Der Aktienkurs brach im frühen Handel im Dax um rund 10 Prozent auf 62,54 Euro ein. Zum Vergleich: Vor einem Jahr kosteten die Aktien noch rund 100 Euro.

Eine Geschworenen-Jury in San Francisco hatte einstimmig entschieden, dass der Monsanto-Unkrautvernichter Roundup mit dem umstrittenen Wirkstoff Glyphosat ein wesentlicher Faktor für die Lymphdrüsenkrebs-Erkrankung des Klägers Edwin Hardeman gewesen sei.

Für Bayer dürfte es nun nur noch darum gehen, den Schaden zu begrenzen, sagte Analyst Gunther Zechmann von Bernstein Research. Mit Blick auf die zweite Prozessphase sei das Schlimmste zu befürchten.

Analyst Michael Leacock sagte, die Wahrscheinlichkeit steige, dass Bayer und die im Zentrum der Klagen stehende US-Saatguttochter Monsanto eine große Zahl der vielen tausend Glyphosat-Klagen verlieren könnte. Bis Ende Januar wurden Monsanto in den USA glyphosatbezogene Klagen von etwa 11.200 Klägern zugestellt.

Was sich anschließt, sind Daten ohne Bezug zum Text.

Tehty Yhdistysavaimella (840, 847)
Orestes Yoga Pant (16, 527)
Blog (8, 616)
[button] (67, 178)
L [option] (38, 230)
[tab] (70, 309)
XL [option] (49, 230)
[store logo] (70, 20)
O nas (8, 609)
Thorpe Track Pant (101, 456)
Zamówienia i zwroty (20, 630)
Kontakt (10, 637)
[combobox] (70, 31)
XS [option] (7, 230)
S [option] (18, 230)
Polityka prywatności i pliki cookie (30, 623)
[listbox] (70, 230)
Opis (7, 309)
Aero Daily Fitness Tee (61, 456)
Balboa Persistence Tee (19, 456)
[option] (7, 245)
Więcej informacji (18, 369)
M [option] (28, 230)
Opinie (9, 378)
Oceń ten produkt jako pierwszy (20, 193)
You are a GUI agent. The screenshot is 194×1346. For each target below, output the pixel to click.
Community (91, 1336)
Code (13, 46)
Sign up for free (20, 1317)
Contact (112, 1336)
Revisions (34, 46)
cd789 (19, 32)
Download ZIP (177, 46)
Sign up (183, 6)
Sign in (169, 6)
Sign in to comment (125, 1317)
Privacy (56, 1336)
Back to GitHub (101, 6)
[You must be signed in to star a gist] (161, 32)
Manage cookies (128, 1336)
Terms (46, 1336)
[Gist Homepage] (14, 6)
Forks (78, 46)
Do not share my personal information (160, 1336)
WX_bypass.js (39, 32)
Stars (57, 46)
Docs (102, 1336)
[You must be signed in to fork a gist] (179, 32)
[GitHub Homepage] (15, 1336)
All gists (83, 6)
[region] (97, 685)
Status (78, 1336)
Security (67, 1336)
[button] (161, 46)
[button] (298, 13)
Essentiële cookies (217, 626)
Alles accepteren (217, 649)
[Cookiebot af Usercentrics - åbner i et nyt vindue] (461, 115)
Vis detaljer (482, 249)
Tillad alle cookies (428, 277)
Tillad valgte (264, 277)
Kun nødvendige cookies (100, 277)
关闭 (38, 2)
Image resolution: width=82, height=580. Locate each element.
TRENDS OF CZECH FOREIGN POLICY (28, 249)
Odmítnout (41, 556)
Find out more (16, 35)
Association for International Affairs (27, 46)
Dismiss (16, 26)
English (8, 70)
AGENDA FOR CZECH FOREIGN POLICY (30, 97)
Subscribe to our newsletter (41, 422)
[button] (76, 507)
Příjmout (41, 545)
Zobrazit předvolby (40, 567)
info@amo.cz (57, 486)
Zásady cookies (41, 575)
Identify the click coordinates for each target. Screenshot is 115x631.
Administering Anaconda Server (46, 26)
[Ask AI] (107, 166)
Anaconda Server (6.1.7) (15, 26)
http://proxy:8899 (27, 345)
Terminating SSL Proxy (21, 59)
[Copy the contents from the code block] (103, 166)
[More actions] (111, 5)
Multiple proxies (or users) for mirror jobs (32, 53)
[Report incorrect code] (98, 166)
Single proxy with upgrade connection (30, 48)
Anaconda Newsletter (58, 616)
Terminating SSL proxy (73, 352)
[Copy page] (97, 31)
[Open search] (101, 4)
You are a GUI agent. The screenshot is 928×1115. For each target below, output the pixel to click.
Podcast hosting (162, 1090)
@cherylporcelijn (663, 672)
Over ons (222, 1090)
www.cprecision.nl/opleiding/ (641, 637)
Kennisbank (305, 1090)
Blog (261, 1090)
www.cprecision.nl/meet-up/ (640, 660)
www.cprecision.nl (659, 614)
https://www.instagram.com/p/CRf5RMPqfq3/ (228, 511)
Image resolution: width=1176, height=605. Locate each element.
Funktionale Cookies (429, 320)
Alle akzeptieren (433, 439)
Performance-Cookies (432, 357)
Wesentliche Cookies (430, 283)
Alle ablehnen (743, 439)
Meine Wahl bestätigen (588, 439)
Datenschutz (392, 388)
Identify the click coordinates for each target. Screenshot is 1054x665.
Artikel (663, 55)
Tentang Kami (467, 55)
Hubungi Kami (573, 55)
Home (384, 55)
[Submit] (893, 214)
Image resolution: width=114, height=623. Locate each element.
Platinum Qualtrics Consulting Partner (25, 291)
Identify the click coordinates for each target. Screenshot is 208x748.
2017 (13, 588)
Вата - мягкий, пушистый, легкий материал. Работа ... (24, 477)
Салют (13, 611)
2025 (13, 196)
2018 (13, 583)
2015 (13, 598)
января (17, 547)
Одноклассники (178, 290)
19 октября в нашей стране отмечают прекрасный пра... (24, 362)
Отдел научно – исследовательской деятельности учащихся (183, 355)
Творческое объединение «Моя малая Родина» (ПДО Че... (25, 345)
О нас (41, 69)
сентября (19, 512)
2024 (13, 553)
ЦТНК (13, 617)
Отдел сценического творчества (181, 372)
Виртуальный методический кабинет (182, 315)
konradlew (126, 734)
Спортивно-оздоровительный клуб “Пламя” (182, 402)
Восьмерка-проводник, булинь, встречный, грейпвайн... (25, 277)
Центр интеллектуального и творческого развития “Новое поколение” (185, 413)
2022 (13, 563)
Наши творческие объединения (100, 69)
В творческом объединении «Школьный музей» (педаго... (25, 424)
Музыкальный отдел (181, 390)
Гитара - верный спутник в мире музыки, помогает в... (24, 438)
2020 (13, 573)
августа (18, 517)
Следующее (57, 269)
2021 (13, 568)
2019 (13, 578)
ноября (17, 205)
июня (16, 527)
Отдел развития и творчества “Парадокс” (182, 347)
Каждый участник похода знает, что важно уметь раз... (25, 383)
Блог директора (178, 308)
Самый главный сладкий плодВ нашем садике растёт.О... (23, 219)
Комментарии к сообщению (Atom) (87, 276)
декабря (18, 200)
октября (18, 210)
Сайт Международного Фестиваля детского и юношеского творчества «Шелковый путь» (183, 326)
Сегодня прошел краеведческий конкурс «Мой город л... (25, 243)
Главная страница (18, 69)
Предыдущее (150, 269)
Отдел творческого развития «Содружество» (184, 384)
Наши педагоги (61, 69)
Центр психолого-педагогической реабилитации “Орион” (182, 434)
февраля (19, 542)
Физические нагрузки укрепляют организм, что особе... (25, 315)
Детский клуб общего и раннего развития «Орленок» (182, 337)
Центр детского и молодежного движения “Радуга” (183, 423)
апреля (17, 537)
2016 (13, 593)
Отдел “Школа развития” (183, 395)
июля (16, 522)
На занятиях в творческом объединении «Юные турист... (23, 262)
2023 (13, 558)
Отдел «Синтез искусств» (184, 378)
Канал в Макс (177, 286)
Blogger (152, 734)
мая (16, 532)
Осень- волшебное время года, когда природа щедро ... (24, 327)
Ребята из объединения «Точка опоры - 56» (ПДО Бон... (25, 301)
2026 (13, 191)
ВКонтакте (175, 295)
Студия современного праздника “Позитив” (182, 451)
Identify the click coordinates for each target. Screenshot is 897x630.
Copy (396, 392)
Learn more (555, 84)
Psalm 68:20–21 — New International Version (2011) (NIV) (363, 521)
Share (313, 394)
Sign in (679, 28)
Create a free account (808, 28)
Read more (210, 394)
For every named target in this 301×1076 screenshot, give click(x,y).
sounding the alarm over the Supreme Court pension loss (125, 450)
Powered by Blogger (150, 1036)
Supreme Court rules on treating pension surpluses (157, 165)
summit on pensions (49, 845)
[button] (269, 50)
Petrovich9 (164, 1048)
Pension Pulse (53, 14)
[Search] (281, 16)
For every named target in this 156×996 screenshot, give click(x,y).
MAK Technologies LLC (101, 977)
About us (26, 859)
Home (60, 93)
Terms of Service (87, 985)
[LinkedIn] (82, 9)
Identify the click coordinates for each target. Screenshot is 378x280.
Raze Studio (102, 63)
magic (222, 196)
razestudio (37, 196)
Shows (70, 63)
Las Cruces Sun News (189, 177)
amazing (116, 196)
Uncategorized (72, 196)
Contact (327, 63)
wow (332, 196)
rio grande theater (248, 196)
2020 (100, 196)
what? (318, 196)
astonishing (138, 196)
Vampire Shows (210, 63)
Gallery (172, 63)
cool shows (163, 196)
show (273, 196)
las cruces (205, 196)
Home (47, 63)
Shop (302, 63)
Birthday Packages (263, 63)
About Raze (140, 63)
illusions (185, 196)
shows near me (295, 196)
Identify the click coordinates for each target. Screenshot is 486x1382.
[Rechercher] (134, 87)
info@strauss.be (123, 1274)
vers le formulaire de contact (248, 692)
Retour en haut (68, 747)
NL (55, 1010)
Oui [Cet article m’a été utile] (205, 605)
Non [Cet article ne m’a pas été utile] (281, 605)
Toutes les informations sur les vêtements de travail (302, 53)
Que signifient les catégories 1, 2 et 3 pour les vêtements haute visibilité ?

Bayer zeigte sich in einer ersten Stellungnahme zwar enttäuscht von der Entscheidung, bleibt aber davon überzeugt, dass die wissenschaftlichen Erkenntnisse bestätigen, dass glyphosatbasierte Herbizide keinen Krebs verursachten. Doch auch angesichts des fallenden Aktienkurses werden die Fragen an Bayer-Chef Werner Baumann lauter, ob er die Risiken beim rund 63 Milliarden Dollar schweren Kauf von Monsanto unterschätzt hat.

Entsprechend harsch dürfte die Kritik auf der Bayer-Hauptversammlung am 26. April ausfallen. So bezeichnete Christian Strenger von der Regierungskommission Deutscher Corporate Governance Kodex den Monsanto-Kauf in einem dem «Manager Magazin» vorliegenden Brief unlängst als «den größten und schnellsten Wertvernichter der Dax-Geschichte». Strenger fordert demnach die übrigen Aktionäre auf, Baumann und seinen Vorstandskollegen die Entlastung zu verweigern.